Pierwsza część Disciples, bo o tej grze mowa, wyruszyła w świat dokładnie w pół roku po światowej premierze HOMM III. W najbardziej ogólnych założeniach mogła ona uchodzić za klon produkcji 3DO. Jednak gdyby przyjrzeć się bliżej, prezentowała nieco odmienny styl gry i opowieści, aniżeli cukierkowe przygody Erathian. W grze dostępne były cztery rasy. Pierwsza z nich, to Imperium złożone generalnie z wszelkiej maści rycerzy czy kapłanów oddających cześć Wszechojcu. Górskie klany, to przytułek dla różnorakich krasnoludów i gigantów podległych bogowi Wotanowi. Nieumarłe Hordy, jak sama nazwa wskazuje, składały się z jednostek „żywych inaczej”, prowadzonych przez bezcielesną boginię Mortis. Ostatnimi zaś były Przeklęte Legiony, zbiorowisko demonów, diabłów i kultystów mrocznego boga Bethrezena. Te cztery nacje walczyły ze sobą o dominację i utrzymanie ziem w świecie Nevendaar.
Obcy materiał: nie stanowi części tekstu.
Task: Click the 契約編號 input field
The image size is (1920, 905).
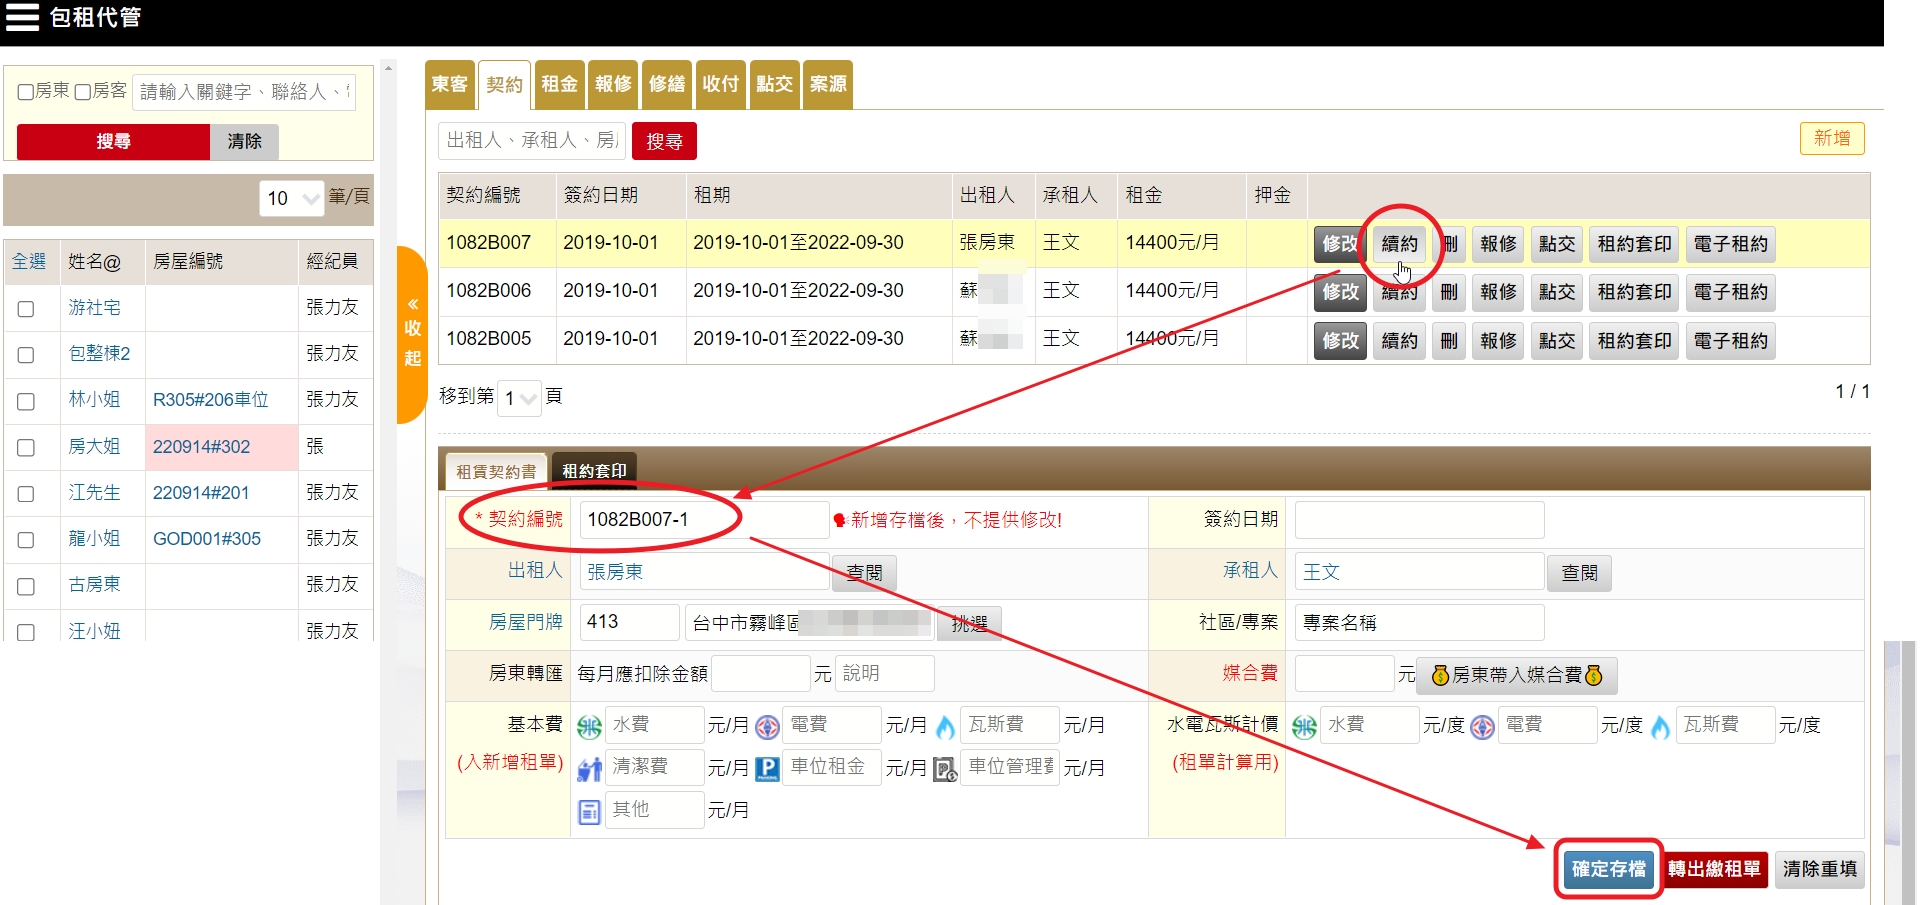Action: click(703, 520)
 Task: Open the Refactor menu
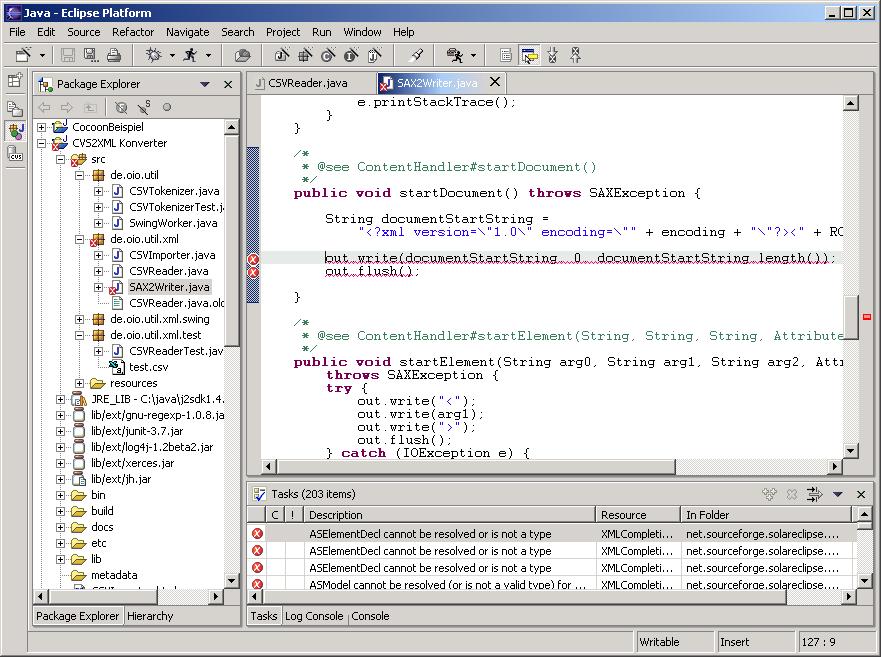coord(133,32)

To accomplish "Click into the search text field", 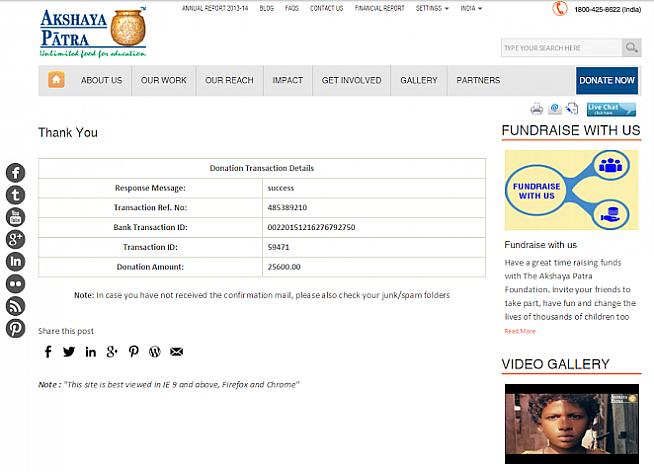I will [560, 48].
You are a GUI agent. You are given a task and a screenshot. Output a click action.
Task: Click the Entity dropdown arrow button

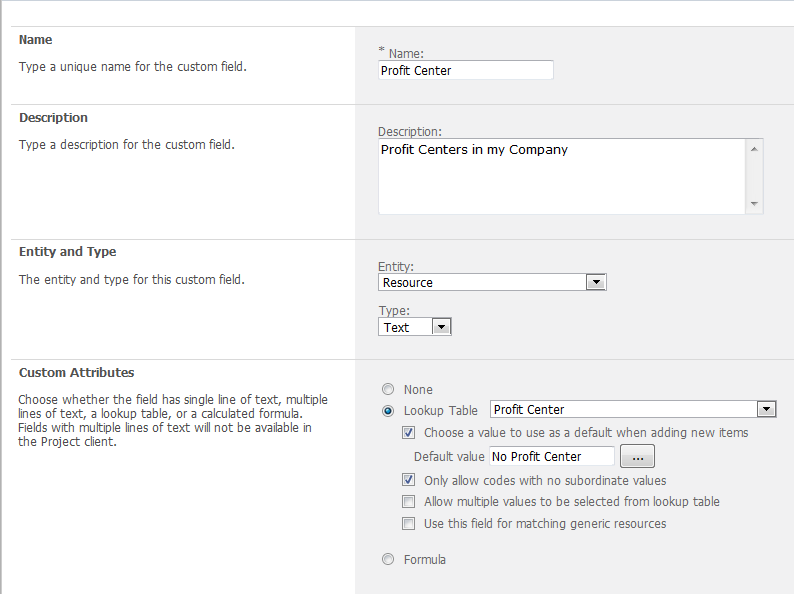(596, 283)
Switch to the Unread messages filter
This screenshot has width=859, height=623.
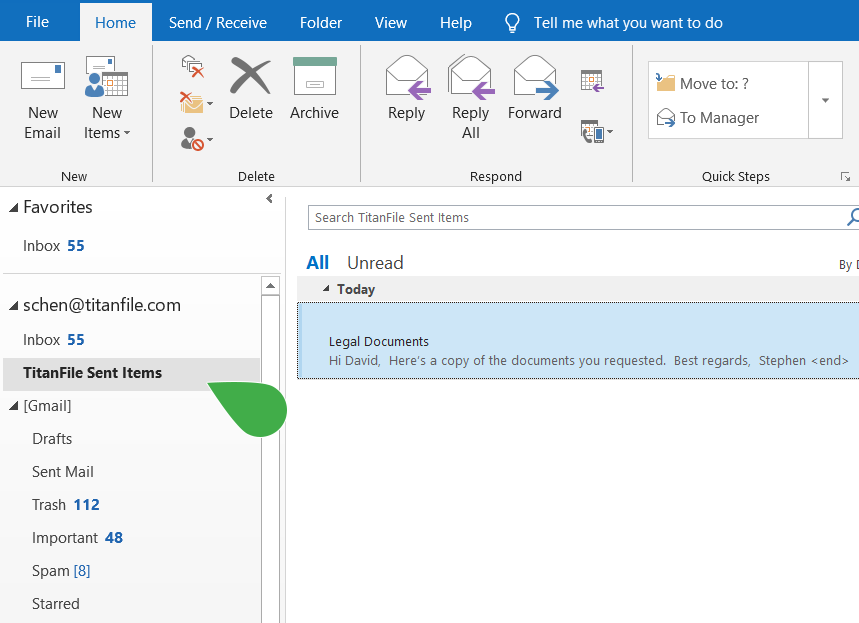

Mechanika gry była dość prosta. Na początku wybierano typ bohatera. Mógł być to wojownik, mag bądź mistrz gildii. Każdy typ niósł ze sobą udogodnienia w konkretnych aspektach gry. Gracz posiadał stolicę swej rasy, w której stawiał nowe budynki, wynajdywał czary i rekrutował istoty oraz bohaterów do swej armii. Ale już w tym momencie Disciples znacznie różniło się od serii HOMM. Zamiast znanego z produkcji 3DO budowania kolejnych, wykluczających się poziomów bestii, tutaj zastosowano metodę drzewka. I tak na przykład giermkowie mogli awansować na rycerzy, a potem aniołów. Czasem, jak to z drzewami bywa, gałęzi było dwie i gracz musiał zdecydować się na ulepszenie np. jakiegoś demona.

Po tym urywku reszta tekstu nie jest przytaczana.